Catholic League president Bill Donohue comments on an offensive cartoon that was pulled by the New York Times:

The New York Times has withdrawn a cartoon published last week on the opinion page of its international edition that was flagrantly anti-Semitic. It showed President Trump wearing sunglasses and a yarmulke being pulled by a dachshund with the face of Israeli Prime Minister Benjamin Netanyahu (he is shown wearing a Star of David collar).

The Times has since apologized, and columnist Bret Stephens tried to put the issue to rest in a critical article on the subject today. However, this is not the first time the Times has been embroiled in a controversy over cartoons.

In March 2002, the Times published an editorial cartoon, “Terror Widows,” that mocked widows of those who died on 9/11 for receiving money from the government and charities; one panel showed a widow lamenting her husband’s death.
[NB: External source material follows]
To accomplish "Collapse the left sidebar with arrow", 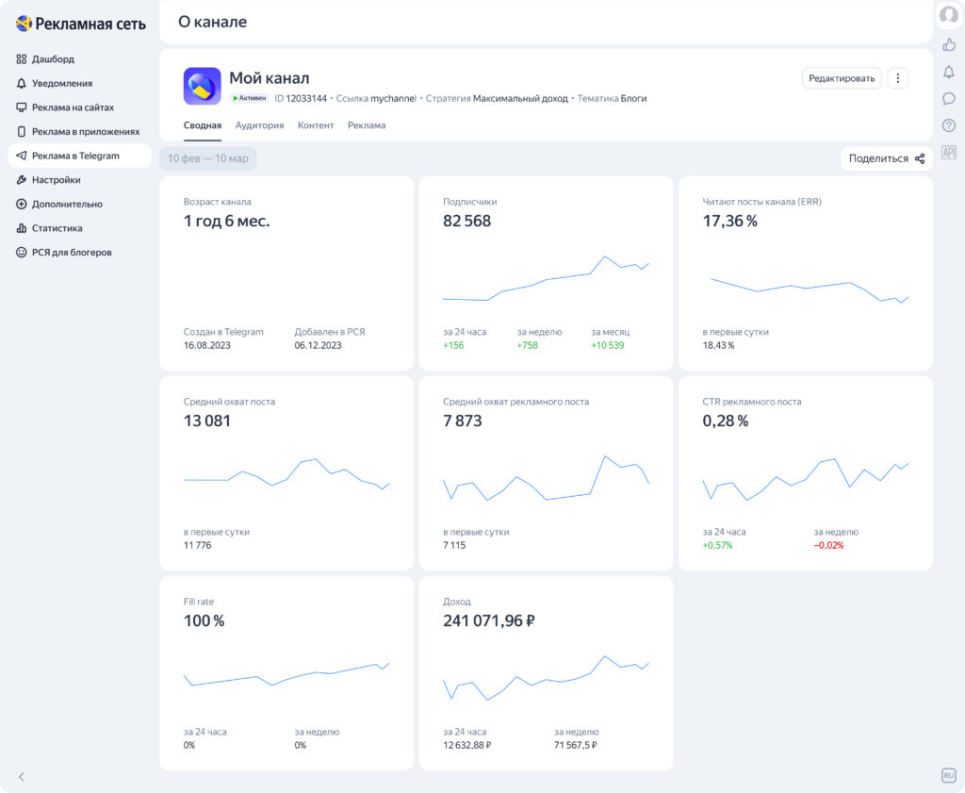I will 22,777.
After an outcry, led by widows and relatives who lost a loved one that day, the cartoon was pulled from the website of the newspaper.

Four years later, the New York Times showed how protective it is of Muslim sensibilities when it refused to publish the Danish cartoons. Muslims objected to an inoffensive depiction of Muhammad. That was enough for the Times to declare that it is wrong to publish “gratuitous assaults on religious symbols.”

Then, in what will be remembered as one of the most revealing statements the Times has ever made about its treatment of Muslims vis-a-vis Catholics, art critic Michael Kimmelman wrote an article recalling how the Catholic League protested the 1999 “Sensation” exhibit at the Brooklyn Museum of Art. His interpretation of what happened was not the issue: the accompanying photo was.

Kimmelman favorably compared the Catholic League’s free speech response to the photo of Our Blessed Mother—the one smeared with elephant dung, surrounded with porn cut-outs—to the violent reaction of Muslims angry with the Danish Cartoons. Incredibly, on the same page that the Times decried the cartoons that upset Muslims, it reprinted the offensive photo of the Virgin Mary!

The bottom line is this: When it comes to publishing cartoons or photos that are anti-Semitic, anti-Catholic or anti-Muslim, the New York Times has one standard for Jews and Catholics and another for Muslims.